REQUIREMENT :: Everything from the line that contains "Viewport: 800px width, 483px height." through the final line of the records should be written out exactly, and nothing outside that span.

**********

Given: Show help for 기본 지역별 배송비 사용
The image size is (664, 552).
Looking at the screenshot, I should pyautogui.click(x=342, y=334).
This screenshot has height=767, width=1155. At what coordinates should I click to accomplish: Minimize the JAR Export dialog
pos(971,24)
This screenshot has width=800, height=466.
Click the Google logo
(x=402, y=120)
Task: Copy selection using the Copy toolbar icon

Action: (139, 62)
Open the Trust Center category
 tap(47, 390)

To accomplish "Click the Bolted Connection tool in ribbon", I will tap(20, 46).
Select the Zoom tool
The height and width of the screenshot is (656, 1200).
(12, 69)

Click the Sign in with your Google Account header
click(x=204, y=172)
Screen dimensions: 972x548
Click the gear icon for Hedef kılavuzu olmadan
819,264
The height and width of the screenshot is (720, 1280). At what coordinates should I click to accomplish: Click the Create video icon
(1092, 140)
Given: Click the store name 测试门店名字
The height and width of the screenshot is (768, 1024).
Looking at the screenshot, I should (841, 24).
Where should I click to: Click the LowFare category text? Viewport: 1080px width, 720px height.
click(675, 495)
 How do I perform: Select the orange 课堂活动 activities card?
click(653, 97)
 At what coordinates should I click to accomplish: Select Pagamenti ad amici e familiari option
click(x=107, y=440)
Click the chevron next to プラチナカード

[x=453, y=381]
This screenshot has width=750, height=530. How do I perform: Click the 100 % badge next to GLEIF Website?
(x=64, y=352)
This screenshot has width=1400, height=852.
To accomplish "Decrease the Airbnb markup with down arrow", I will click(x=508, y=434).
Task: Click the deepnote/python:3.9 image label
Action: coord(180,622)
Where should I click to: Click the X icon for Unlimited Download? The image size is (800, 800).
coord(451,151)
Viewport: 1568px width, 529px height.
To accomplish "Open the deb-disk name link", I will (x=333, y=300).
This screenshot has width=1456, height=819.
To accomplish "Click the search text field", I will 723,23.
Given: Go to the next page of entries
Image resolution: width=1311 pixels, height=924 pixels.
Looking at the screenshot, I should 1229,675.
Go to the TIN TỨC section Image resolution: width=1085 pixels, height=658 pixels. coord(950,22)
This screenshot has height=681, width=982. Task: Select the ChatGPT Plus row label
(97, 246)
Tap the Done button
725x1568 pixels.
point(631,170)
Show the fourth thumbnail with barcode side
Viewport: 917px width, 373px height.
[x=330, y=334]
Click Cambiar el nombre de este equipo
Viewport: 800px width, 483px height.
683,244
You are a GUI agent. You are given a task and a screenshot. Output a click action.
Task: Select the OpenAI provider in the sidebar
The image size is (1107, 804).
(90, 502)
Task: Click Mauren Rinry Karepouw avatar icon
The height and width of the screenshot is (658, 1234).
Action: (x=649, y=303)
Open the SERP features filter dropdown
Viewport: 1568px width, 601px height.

**********

RESULT OF THE TASK ::
Viewport: 800px width, 483px height.
683,244
You are a GUI agent. You are given a task and a screenshot. Output a click action.
Task: Select the OpenAI provider in the sidebar
The image size is (1107, 804).
(90, 502)
Task: Click Mauren Rinry Karepouw avatar icon
The height and width of the screenshot is (658, 1234).
Action: (x=649, y=303)
Open the SERP features filter dropdown
Viewport: 1568px width, 601px height.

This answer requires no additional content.